La MAV Ero 5150, quant à elle, est « très maniable dans la parcelle, confortable, un peu plus bruyante au travail mais cela reste convenable, note Geoffrey Roy. Tous les organes d’entretien ou de lavage sont facilement accessibles. Le temps d’adaptation à la conduite est assez rapide. De nuit, elle éclaire tout le périmètre de travail. Et lors des nettoyages, les plateformes plates apportent de la sécurité. Sur route, cette MAV reste stable. C’en est même impressionnant. La cabine est très silencieuse ». Mais il faut rester vigilant. « La vidange de benne dans les remorques s’effectue sur le côté, occasionnant un manque de visibilité lors de la rotation. La tête n'est pas pendulaire, cela pourrait être amélioré. Lorsque le conducteur n’est pas tout à fait centré dans l’axe du rang, on entend cogner les piquets ou les pieds dans la tête de récolte. »

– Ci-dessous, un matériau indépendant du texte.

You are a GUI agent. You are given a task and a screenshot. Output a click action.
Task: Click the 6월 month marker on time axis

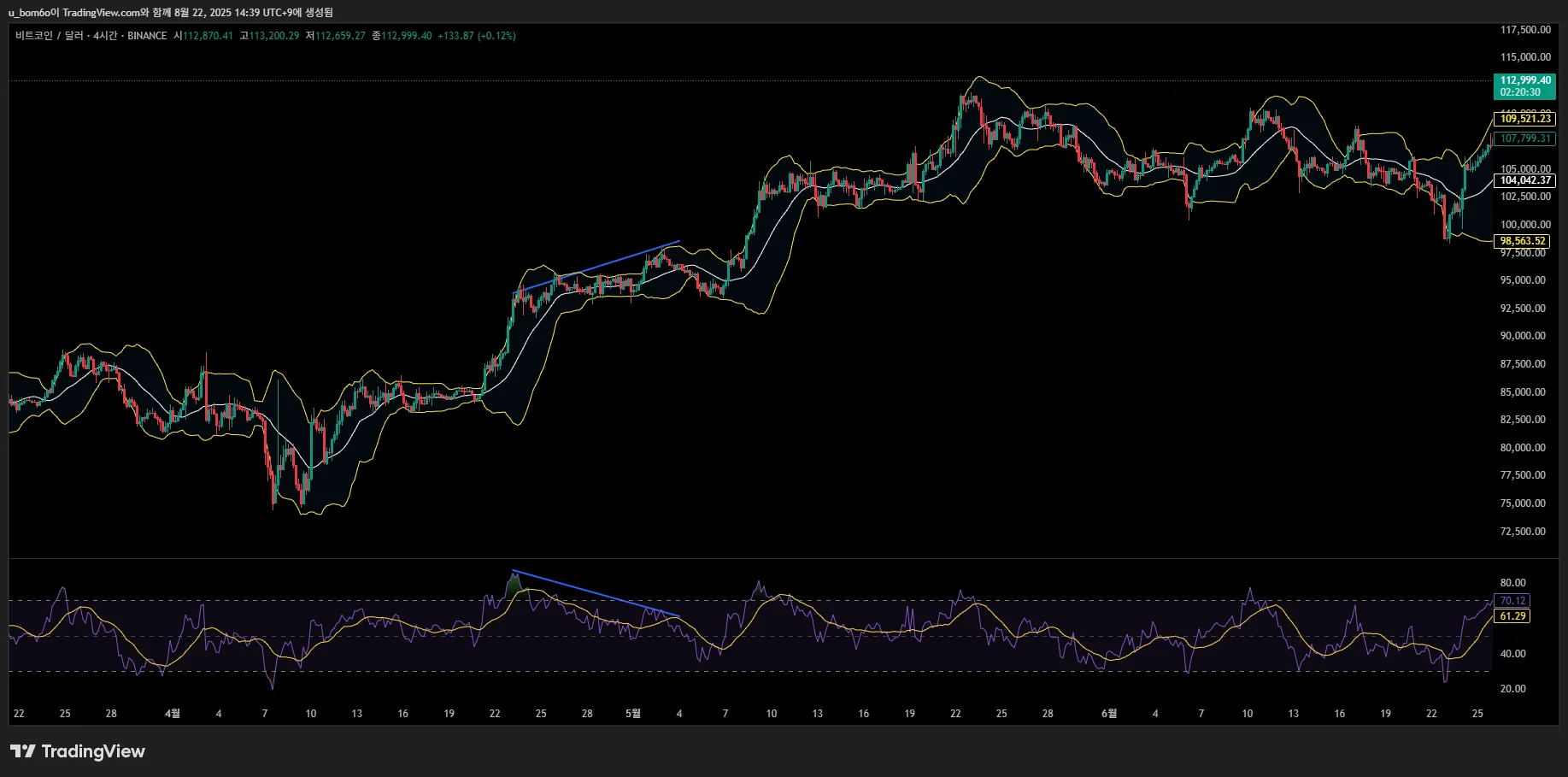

« À la parcelle, la prise en main et la conduite de la Grégoire GL8.4 sont assez bonnes, confie le conducteur JA Kévin Aiguillon. L’avancement et la marche arrière sont très souples. L’éclairage est efficace. En revanche, il y a beaucoup d’angles morts. Les roues avant ne sont pas dans le champ de vision. Les dispositifs antipollution rendent la carrosserie plus grande qu’auparavant. Sur route, étant donné le gabarit de la machine, la conduite est assez compliquée, notamment pour se garer lors d’un croisement avec une voiture ou un camion. L’habitude de conduire en poste déporté sur les autres marques ne facilite pas la vision centrale Grégoire. Enfin, les rétroviseurs demanderaient à être plus grands afin de fournir une meilleure visibilité ; et une caméra 360° serait utile. L’ordinateur de bord offre beaucoup d’options et est compliqué à prendre en main. Au final, la machine est bonne, mais il faut s'y habituer. » Même entre eux, les Charentais sont sans pitié !

 

Les différentes phases du multitest

Ambitieux, le multitest de MAV s'est déroulé en plusieurs phases :

1) réglages et présentation des machines par les techniciens des marques ;

2) vendange de jour par des chauffeurs JA qui ne connaissaient pas la marque, pour qualifier la prise en main, et accompagnés par leur technicien respectif ;

3) conduite sur route puis de nuit par les chauffeurs JA ;

4) Les deux jours suivants ont été consacrés à la récolte « qualité » par les techniciens des marques, c'est-à-dire celle reprise en main par la station viticole du Bnic.

Inédit, ce multitest a nécessité de la part des chambres la création d'un protocole d'essais de MAV. « Il y en a eu plus d’une dizaine de versions avant que les quatre constructeurs, la MSA, le Bnic et la société Martell le valident totalement », confie Didier Langlois.